EXERCISE REQUIREMENTS:
Look below for the line with "Where should I click to: Open the", then repeat it and all lines after it, exactly, minus any pictures.

Stored data entries
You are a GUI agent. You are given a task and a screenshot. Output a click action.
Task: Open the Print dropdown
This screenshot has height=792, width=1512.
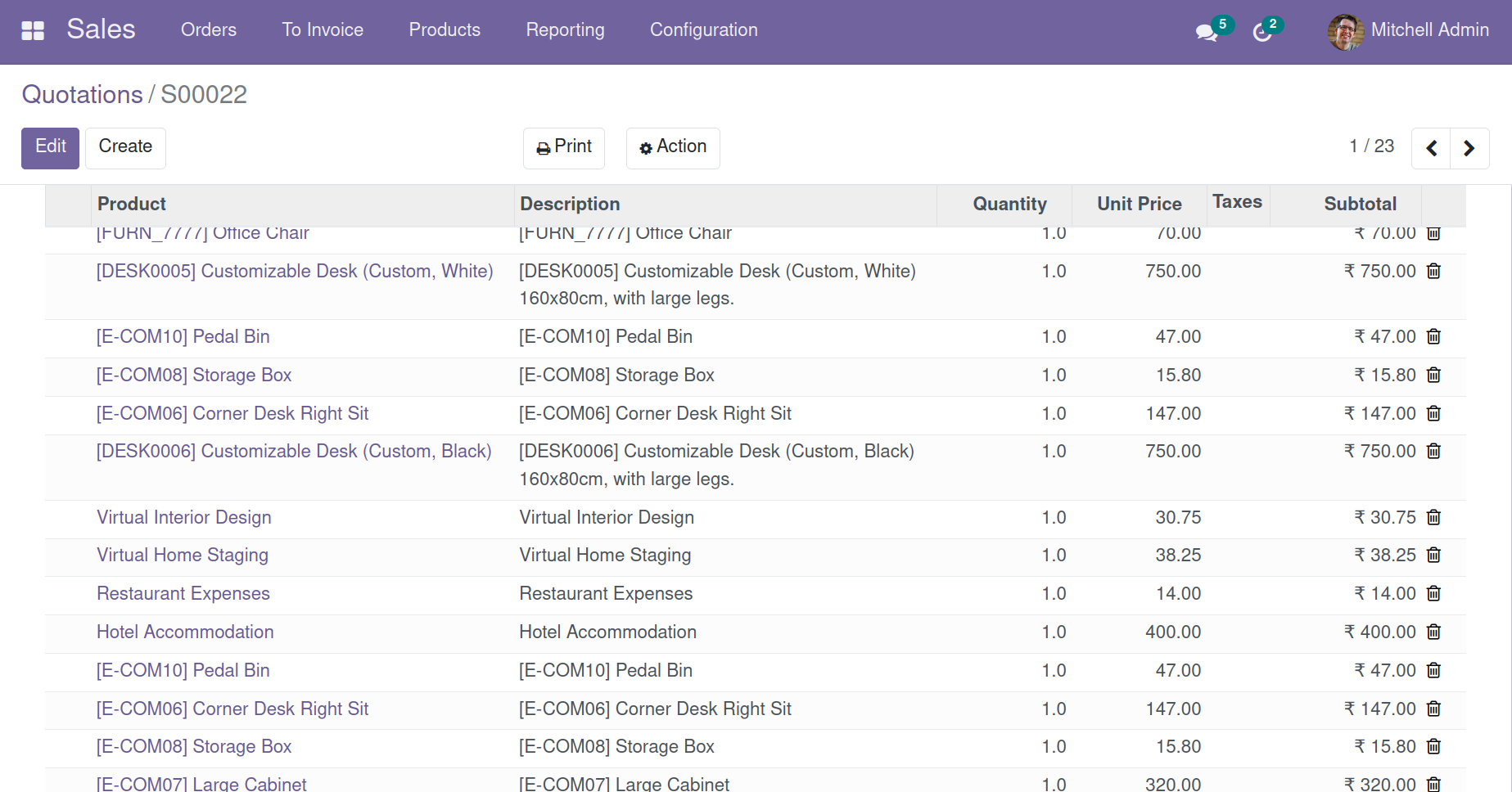tap(564, 148)
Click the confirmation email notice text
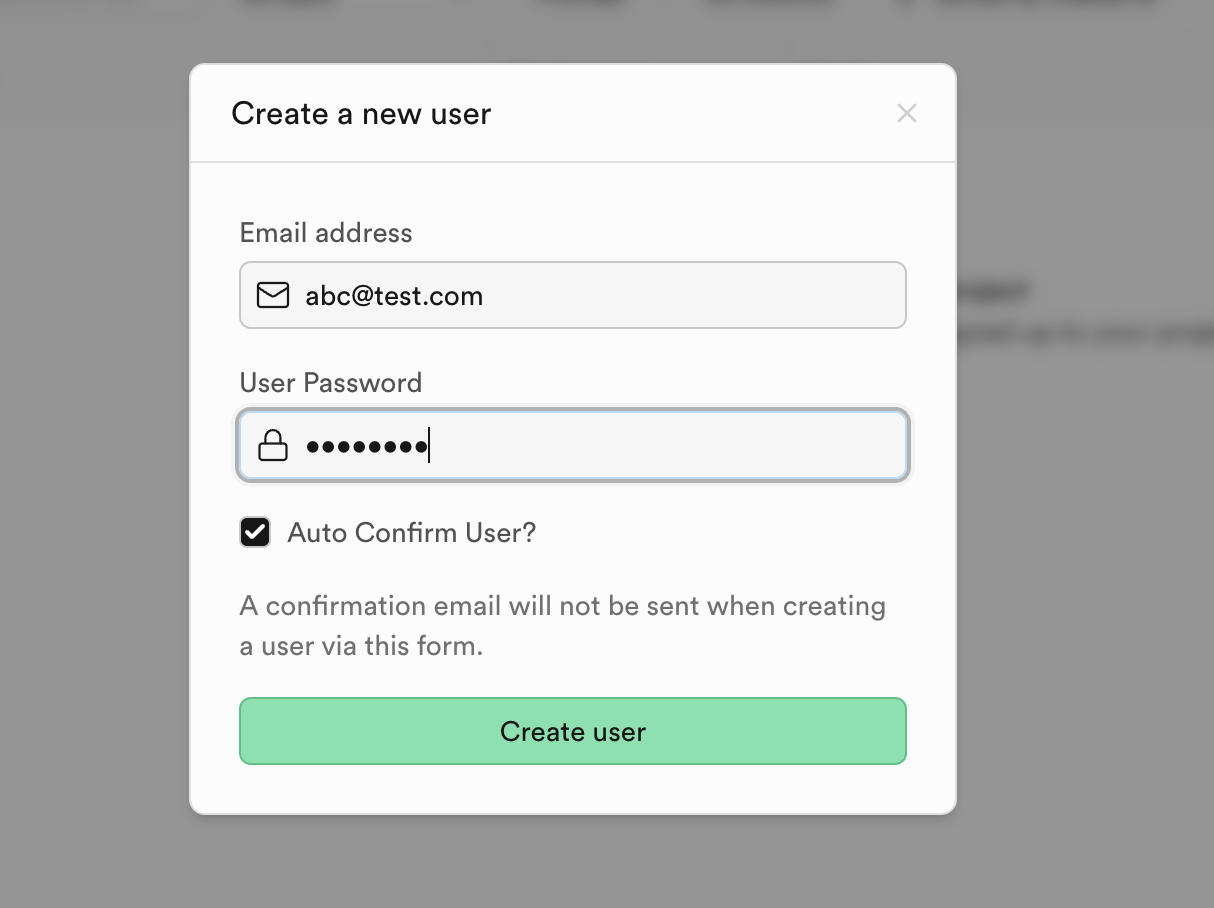 coord(562,626)
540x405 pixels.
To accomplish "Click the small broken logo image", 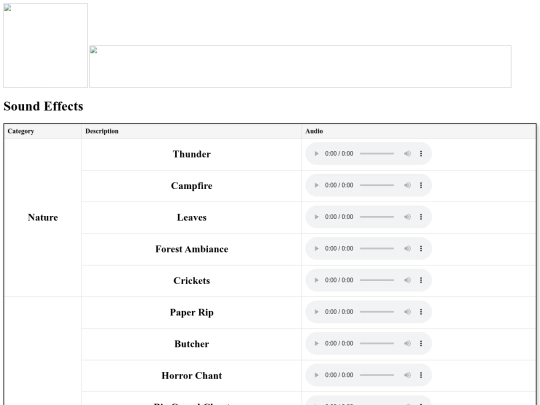I will point(45,45).
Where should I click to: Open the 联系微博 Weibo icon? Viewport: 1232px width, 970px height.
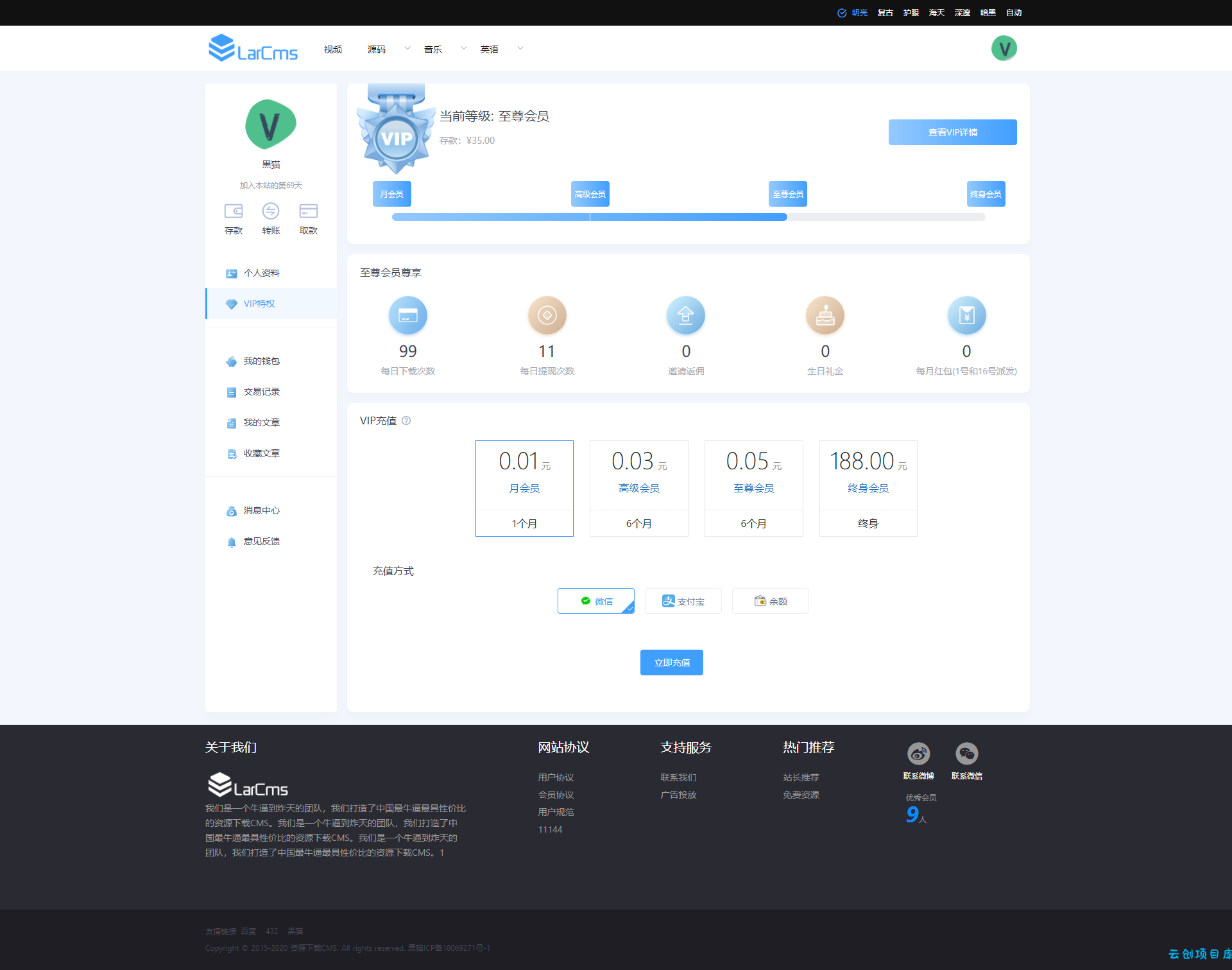pos(918,754)
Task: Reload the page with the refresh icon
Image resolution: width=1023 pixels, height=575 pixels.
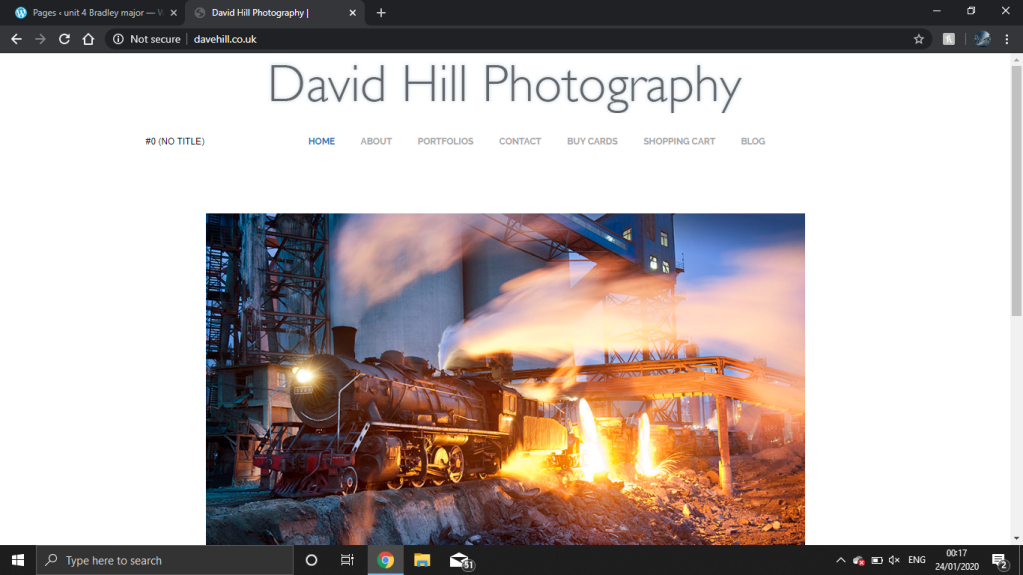Action: pos(64,39)
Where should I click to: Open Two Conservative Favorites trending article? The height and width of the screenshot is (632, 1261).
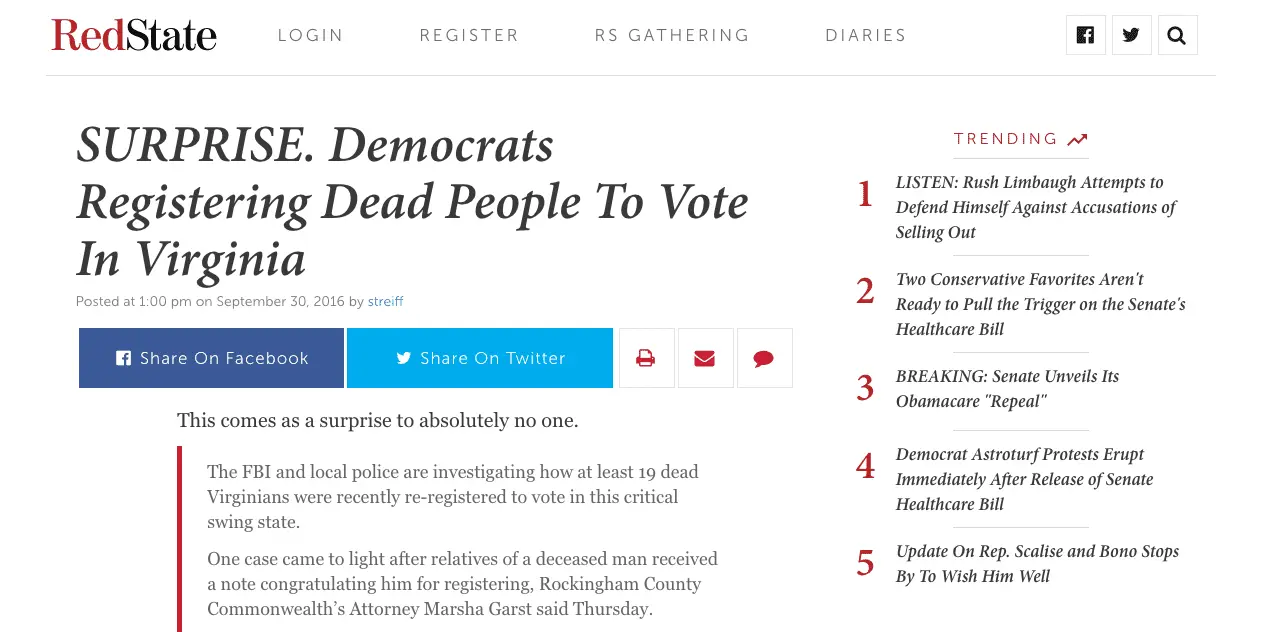click(x=1040, y=304)
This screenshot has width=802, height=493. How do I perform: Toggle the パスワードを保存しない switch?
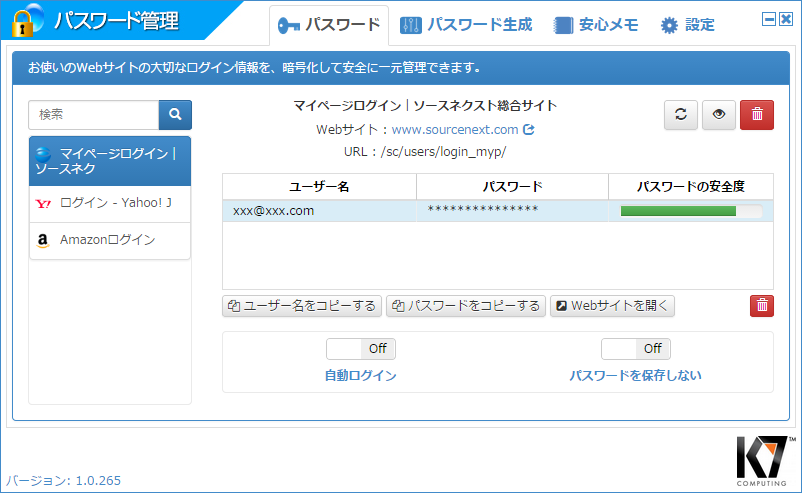(x=635, y=349)
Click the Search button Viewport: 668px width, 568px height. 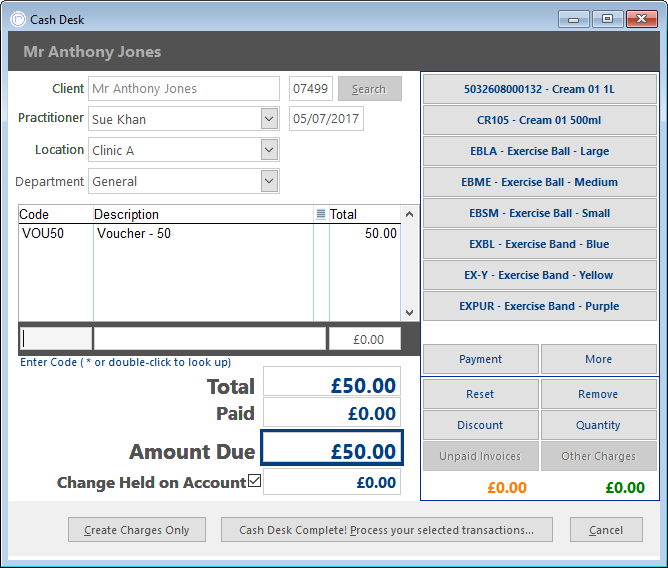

TASK RESPONSE:
Where should I click to: Open the 联系微博 Weibo icon? Viewport: 1232px width, 970px height.
pos(918,754)
Task: Reload the page with the refresh icon
Image resolution: width=1023 pixels, height=575 pixels.
Action: pos(64,39)
Where should I click to: Open Two Conservative Favorites trending article? The height and width of the screenshot is (632, 1261).
click(x=1040, y=304)
This screenshot has width=802, height=493. How do I perform: Toggle the パスワードを保存しない switch?
(x=635, y=349)
Click the Search button Viewport: 668px width, 568px height. 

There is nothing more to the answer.